Par l’adresse et l’ingéniosité maternelles, la chambre de Jean était transformée, chaque jour, en cabinet de travail. À l’exception de la bibliothèque, le mobilier en était pauvre et ancien, mais les meubles étaient bien entretenus, le parquet était ciré, les murs décorés de quelques bonnes gravures et estampes. Des fleurs printanières égayaient la cheminée et la table de travail.

— Mais c’est charmant, chez toi, déclara Pierre.

— Oh ! mon cher, c’est simple. Cette vieille bibliothèque de chêne massif date de mon grand-père. C’est une relique de famille.

— Cela ne l’empêche pas d’être fort belle, dit Pierre en s’approchant du meuble.

— C’est d’ailleurs tout ce qu’il y a de bien ici. Si l’ensemble te paraît agréable, tout le mérite en revient à ma mère.

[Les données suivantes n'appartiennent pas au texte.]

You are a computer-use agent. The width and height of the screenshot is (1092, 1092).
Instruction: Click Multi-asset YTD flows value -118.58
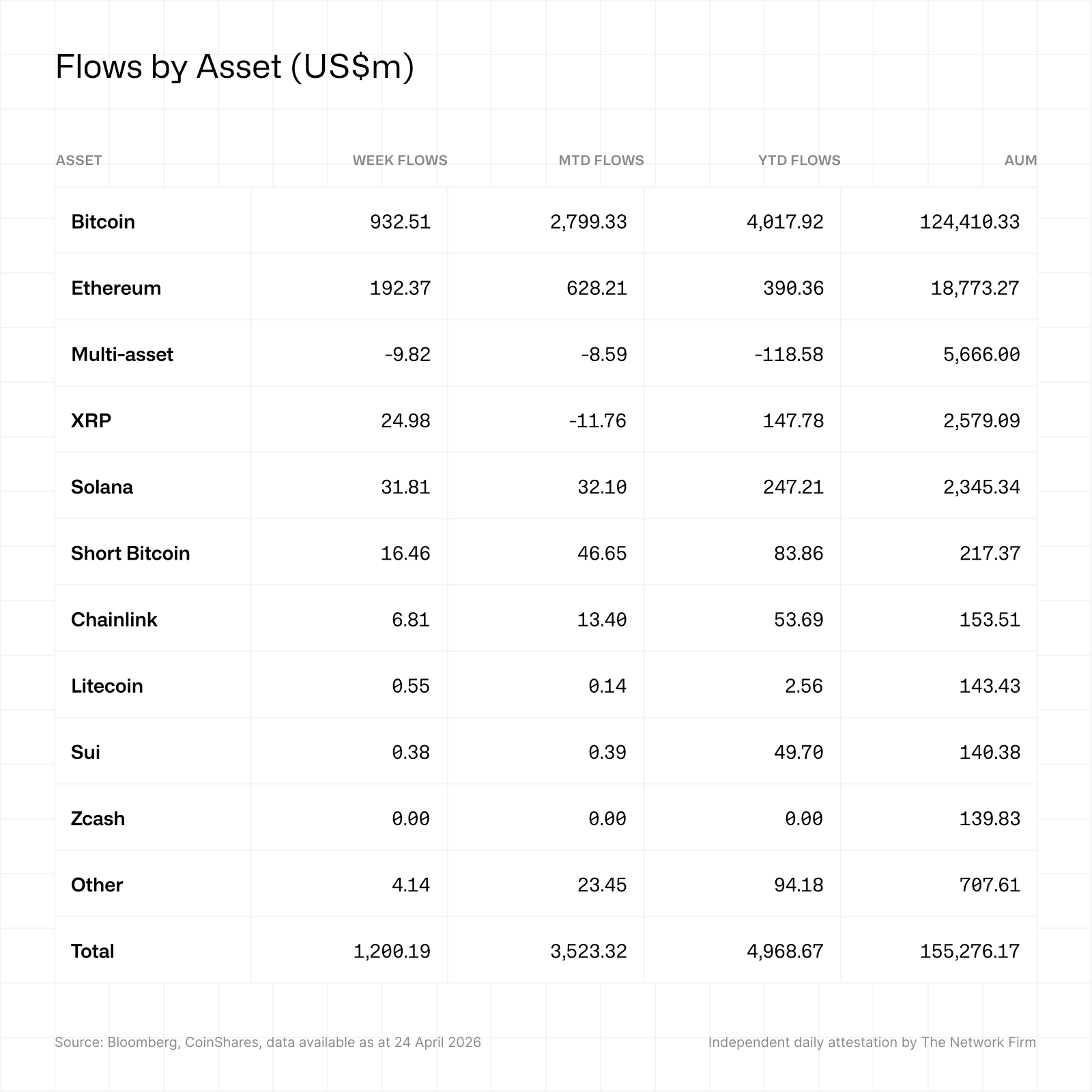788,354
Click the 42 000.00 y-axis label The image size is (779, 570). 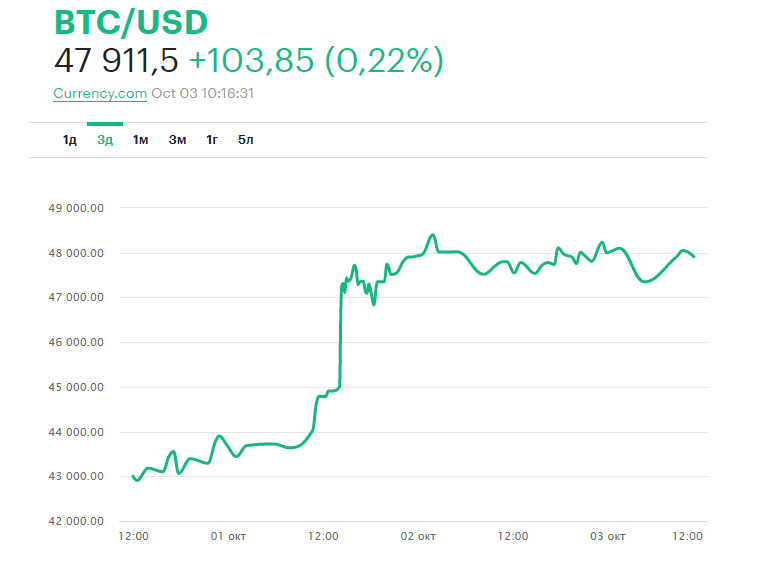pos(76,521)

— Elle est sympathique, ta mère, Jean.

— Elle est notre providence. Si elle n’était au milieu de nous, la vie avec mon père serait impossible. Tu viens de le voir, lui ; que penses-tu de lui ?

— Rien encore, dit Pierre, gêné. Je l’ai trop peu vu.

— Je ne souhaite pas, d’ailleurs, que tu le connaisses beaucoup. Il est rude et dur. Je sais bien qu’il a ses raisons pour être aigri ; mais sa dureté a mis entre lui et moi une distance de pensée et de sentiment qui, à certaines heures, nous rend presque étrangers l’un à l’autre.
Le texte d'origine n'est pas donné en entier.